WHAT IS REQUIRED:
Go through the listing below and reproduce it word for word.

RECORDED INFORMATION:
= Beginning of Section =

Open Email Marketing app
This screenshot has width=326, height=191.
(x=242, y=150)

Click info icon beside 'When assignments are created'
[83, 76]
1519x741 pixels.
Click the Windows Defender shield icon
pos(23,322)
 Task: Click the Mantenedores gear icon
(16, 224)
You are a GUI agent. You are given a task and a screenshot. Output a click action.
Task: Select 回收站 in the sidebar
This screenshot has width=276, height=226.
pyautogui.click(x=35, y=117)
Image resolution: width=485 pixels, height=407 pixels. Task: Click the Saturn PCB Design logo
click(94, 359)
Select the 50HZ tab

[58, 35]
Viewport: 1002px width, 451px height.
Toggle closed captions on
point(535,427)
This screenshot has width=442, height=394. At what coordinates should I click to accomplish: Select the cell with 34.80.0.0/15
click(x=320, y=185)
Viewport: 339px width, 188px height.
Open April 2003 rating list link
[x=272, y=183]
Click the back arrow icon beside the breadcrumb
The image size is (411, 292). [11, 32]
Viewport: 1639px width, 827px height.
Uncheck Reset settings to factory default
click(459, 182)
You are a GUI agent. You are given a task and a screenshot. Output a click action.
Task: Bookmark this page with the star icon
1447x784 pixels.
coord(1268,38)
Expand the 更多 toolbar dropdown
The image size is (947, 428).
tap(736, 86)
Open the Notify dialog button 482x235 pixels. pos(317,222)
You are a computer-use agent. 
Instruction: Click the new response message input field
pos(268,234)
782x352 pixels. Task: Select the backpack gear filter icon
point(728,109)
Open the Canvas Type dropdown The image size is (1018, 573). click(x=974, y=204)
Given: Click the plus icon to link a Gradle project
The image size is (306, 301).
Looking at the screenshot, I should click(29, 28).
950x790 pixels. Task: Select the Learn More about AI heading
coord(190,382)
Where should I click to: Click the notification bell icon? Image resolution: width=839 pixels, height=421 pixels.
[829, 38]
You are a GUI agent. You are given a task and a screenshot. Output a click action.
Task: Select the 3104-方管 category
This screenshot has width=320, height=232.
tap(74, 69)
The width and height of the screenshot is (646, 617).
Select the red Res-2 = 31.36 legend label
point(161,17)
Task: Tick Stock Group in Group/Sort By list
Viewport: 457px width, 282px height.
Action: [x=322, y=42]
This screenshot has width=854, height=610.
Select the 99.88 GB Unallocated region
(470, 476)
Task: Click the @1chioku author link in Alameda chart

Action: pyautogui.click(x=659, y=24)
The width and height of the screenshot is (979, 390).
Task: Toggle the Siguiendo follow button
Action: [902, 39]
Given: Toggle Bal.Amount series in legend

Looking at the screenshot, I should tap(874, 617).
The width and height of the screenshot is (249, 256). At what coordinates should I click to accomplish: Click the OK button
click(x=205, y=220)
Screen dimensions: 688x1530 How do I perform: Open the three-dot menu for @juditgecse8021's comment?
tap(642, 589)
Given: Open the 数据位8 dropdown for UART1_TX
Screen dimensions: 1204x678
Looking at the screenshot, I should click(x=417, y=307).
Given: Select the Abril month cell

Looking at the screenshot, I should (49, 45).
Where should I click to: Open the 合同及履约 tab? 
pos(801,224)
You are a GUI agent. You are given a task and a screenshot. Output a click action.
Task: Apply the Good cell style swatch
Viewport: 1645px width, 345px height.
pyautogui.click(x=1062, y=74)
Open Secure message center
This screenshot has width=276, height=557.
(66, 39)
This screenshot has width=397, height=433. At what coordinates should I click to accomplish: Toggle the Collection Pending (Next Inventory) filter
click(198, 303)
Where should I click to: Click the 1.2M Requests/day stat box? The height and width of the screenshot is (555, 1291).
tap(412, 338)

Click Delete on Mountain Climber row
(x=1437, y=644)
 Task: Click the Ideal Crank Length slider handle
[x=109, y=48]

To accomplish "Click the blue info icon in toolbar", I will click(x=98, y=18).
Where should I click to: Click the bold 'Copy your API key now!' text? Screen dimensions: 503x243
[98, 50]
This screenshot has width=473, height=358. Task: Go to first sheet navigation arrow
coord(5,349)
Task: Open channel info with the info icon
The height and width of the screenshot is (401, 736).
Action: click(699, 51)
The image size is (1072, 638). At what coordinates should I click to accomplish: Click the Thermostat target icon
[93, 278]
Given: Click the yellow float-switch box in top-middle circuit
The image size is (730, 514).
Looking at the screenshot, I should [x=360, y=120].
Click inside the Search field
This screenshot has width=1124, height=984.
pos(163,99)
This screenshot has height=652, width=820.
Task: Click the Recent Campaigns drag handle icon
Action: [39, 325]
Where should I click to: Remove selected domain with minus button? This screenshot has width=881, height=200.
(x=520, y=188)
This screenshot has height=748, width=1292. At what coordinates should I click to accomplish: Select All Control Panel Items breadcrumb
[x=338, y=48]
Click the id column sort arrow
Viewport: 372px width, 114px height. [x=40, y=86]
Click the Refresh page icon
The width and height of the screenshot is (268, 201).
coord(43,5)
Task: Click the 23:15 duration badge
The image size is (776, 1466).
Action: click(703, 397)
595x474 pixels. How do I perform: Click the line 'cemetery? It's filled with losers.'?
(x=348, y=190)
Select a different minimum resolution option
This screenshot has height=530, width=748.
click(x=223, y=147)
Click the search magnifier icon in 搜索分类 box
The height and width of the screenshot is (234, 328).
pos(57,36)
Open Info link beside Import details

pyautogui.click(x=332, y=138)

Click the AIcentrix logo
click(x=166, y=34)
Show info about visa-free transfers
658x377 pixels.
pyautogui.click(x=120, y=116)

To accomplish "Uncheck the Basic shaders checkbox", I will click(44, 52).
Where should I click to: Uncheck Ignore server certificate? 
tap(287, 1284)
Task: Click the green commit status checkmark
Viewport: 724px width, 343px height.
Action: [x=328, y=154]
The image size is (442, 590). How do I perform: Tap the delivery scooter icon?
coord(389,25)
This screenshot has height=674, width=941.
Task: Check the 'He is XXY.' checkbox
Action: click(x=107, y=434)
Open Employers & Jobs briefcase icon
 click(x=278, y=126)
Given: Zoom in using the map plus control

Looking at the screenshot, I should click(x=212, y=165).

= End of Section =

SOLUTION FOR THIS PROBLEM:
Open Email Marketing app
This screenshot has width=326, height=191.
(x=242, y=150)

Click info icon beside 'When assignments are created'
[83, 76]
1519x741 pixels.
Click the Windows Defender shield icon
pos(23,322)
 Task: Click the Mantenedores gear icon
(16, 224)
You are a GUI agent. You are given a task and a screenshot. Output a click action.
Task: Select 回收站 in the sidebar
This screenshot has width=276, height=226.
pyautogui.click(x=35, y=117)
Image resolution: width=485 pixels, height=407 pixels. Task: Click the Saturn PCB Design logo
click(94, 359)
Select the 50HZ tab

[58, 35]
Viewport: 1002px width, 451px height.
Toggle closed captions on
point(535,427)
This screenshot has width=442, height=394. At what coordinates should I click to accomplish: Select the cell with 34.80.0.0/15
click(x=320, y=185)
Viewport: 339px width, 188px height.
Open April 2003 rating list link
[x=272, y=183]
Click the back arrow icon beside the breadcrumb
The image size is (411, 292). [11, 32]
Viewport: 1639px width, 827px height.
Uncheck Reset settings to factory default
click(459, 182)
You are a GUI agent. You are given a task and a screenshot. Output a click action.
Task: Bookmark this page with the star icon
1447x784 pixels.
coord(1268,38)
Expand the 更多 toolbar dropdown
The image size is (947, 428).
tap(736, 86)
Open the Notify dialog button 482x235 pixels. pos(317,222)
You are a computer-use agent. 
Instruction: Click the new response message input field
pos(268,234)
782x352 pixels. Task: Select the backpack gear filter icon
point(728,109)
Open the Canvas Type dropdown The image size is (1018, 573). click(x=974, y=204)
Given: Click the plus icon to link a Gradle project
The image size is (306, 301).
Looking at the screenshot, I should click(29, 28).
950x790 pixels. Task: Select the Learn More about AI heading
coord(190,382)
Where should I click to: Click the notification bell icon? Image resolution: width=839 pixels, height=421 pixels.
[829, 38]
You are a GUI agent. You are given a task and a screenshot. Output a click action.
Task: Select the 3104-方管 category
This screenshot has width=320, height=232.
tap(74, 69)
The width and height of the screenshot is (646, 617).
Select the red Res-2 = 31.36 legend label
point(161,17)
Task: Tick Stock Group in Group/Sort By list
Viewport: 457px width, 282px height.
Action: [x=322, y=42]
This screenshot has width=854, height=610.
Select the 99.88 GB Unallocated region
(470, 476)
Task: Click the @1chioku author link in Alameda chart

Action: pyautogui.click(x=659, y=24)
The width and height of the screenshot is (979, 390).
Task: Toggle the Siguiendo follow button
Action: [902, 39]
Given: Toggle Bal.Amount series in legend

Looking at the screenshot, I should tap(874, 617).
The width and height of the screenshot is (249, 256). At what coordinates should I click to accomplish: Click the OK button
click(x=205, y=220)
Screen dimensions: 688x1530 How do I perform: Open the three-dot menu for @juditgecse8021's comment?
tap(642, 589)
Given: Open the 数据位8 dropdown for UART1_TX
Screen dimensions: 1204x678
Looking at the screenshot, I should click(x=417, y=307).
Given: Select the Abril month cell

Looking at the screenshot, I should (49, 45).
Where should I click to: Open the 合同及履约 tab? 
pos(801,224)
You are a GUI agent. You are given a task and a screenshot. Output a click action.
Task: Apply the Good cell style swatch
Viewport: 1645px width, 345px height.
pyautogui.click(x=1062, y=74)
Open Secure message center
This screenshot has width=276, height=557.
(66, 39)
This screenshot has width=397, height=433. At what coordinates should I click to accomplish: Toggle the Collection Pending (Next Inventory) filter
click(198, 303)
Where should I click to: Click the 1.2M Requests/day stat box? The height and width of the screenshot is (555, 1291).
tap(412, 338)

Click Delete on Mountain Climber row
(x=1437, y=644)
 Task: Click the Ideal Crank Length slider handle
[x=109, y=48]

To accomplish "Click the blue info icon in toolbar", I will click(x=98, y=18).
Where should I click to: Click the bold 'Copy your API key now!' text? Screen dimensions: 503x243
[98, 50]
This screenshot has width=473, height=358. Task: Go to first sheet navigation arrow
coord(5,349)
Task: Open channel info with the info icon
The height and width of the screenshot is (401, 736).
Action: click(699, 51)
The image size is (1072, 638). At what coordinates should I click to accomplish: Click the Thermostat target icon
[93, 278]
Given: Click the yellow float-switch box in top-middle circuit
The image size is (730, 514).
Looking at the screenshot, I should [x=360, y=120].
Click inside the Search field
This screenshot has width=1124, height=984.
pos(163,99)
This screenshot has height=652, width=820.
Task: Click the Recent Campaigns drag handle icon
Action: [39, 325]
Where should I click to: Remove selected domain with minus button? This screenshot has width=881, height=200.
(x=520, y=188)
This screenshot has height=748, width=1292. At what coordinates should I click to accomplish: Select All Control Panel Items breadcrumb
[x=338, y=48]
Click the id column sort arrow
Viewport: 372px width, 114px height. [x=40, y=86]
Click the Refresh page icon
The width and height of the screenshot is (268, 201).
coord(43,5)
Task: Click the 23:15 duration badge
The image size is (776, 1466).
Action: click(703, 397)
595x474 pixels. How do I perform: Click the line 'cemetery? It's filled with losers.'?
(x=348, y=190)
Select a different minimum resolution option
This screenshot has height=530, width=748.
click(x=223, y=147)
Click the search magnifier icon in 搜索分类 box
The height and width of the screenshot is (234, 328).
pos(57,36)
Open Info link beside Import details

pyautogui.click(x=332, y=138)

Click the AIcentrix logo
click(x=166, y=34)
Show info about visa-free transfers
658x377 pixels.
pyautogui.click(x=120, y=116)

To accomplish "Uncheck the Basic shaders checkbox", I will click(44, 52).
Where should I click to: Uncheck Ignore server certificate? 
tap(287, 1284)
Task: Click the green commit status checkmark
Viewport: 724px width, 343px height.
Action: [x=328, y=154]
The image size is (442, 590). How do I perform: Tap the delivery scooter icon?
coord(389,25)
This screenshot has height=674, width=941.
Task: Check the 'He is XXY.' checkbox
Action: click(x=107, y=434)
Open Employers & Jobs briefcase icon
 click(x=278, y=126)
Given: Zoom in using the map plus control

Looking at the screenshot, I should click(x=212, y=165).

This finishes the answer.